How do Envelope Proteins Elicit UPR?
Enveloped viruses either bud through the plasma membrane or an intracellular compartment e.g., ER (Figure 4) (Garoff et al., 2004; Stertz et al., 2007; Murakami, 2012; Prange, 2012; Vieyres et al., 2014). In either case, the envelope proteins will be first targeted to the ER for post-translational modification and maturation. Many viral envelope proteins are significant inducers of UPR, whether they are ER-resident proteins (for viruses budding into the ER) or are just trafficking through the ER en route to the plasma membrane (for viruses budding through the plasma membrane) (Dimcheff et al., 2003, 2004; Wang et al., 2003, 2006; Hsieh et al., 2004; Liu et al., 2004, 2006; Nanua and Yoshimura, 2004; Qiang et al., 2004; Chua et al., 2005; Chan et al., 2006; Yoshimura and Luo, 2007; Yoshimura et al., 2008; Zhao and Yoshimura, 2008; Favreau et al., 2009; Portis et al., 2009; Barry et al., 2010; Dediego et al., 2011; Hung et al., 2011).

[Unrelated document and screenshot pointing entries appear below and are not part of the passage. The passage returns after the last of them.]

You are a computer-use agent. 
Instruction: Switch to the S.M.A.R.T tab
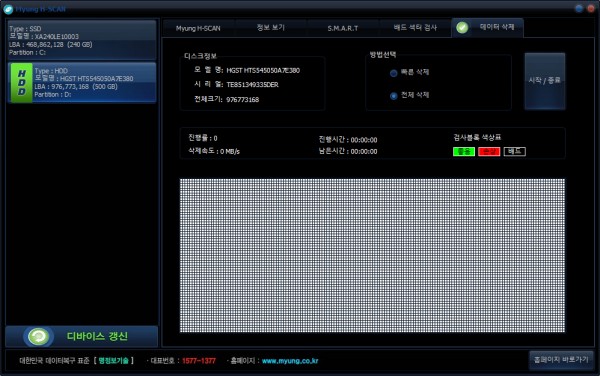tap(343, 28)
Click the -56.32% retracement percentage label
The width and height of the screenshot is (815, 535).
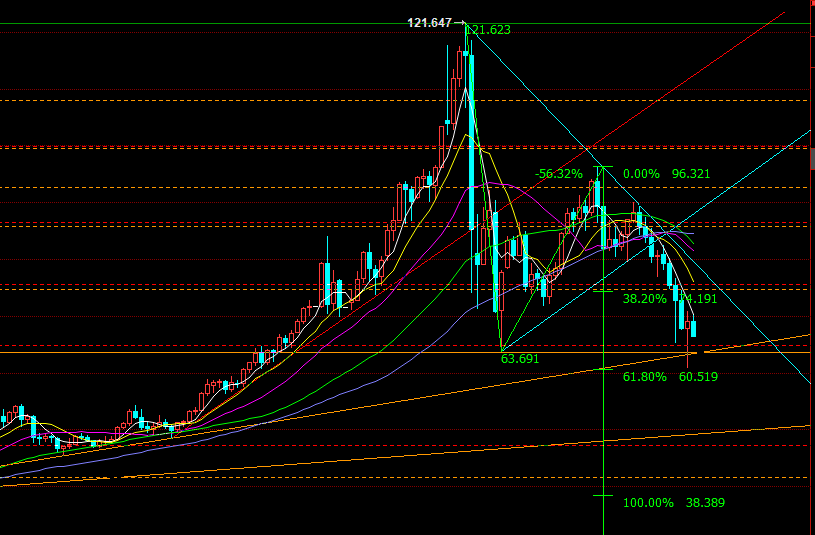coord(559,174)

Figure 4. Two modes of virus budding. Left: Virus budding into the endoplasmic reticulum (ER). Virion assembles and buds into the ER, where it is coated by the ER-resident envelope proteins. Egress of virus particle follows the host secretory pathway and released into the extracellular space. Right: Virus budding from the plasma membrane. Envelope proteins are targeted to the ER and transported to the cell surface via the host secretory pathway. Virion assembles and buds through the plasma membrane.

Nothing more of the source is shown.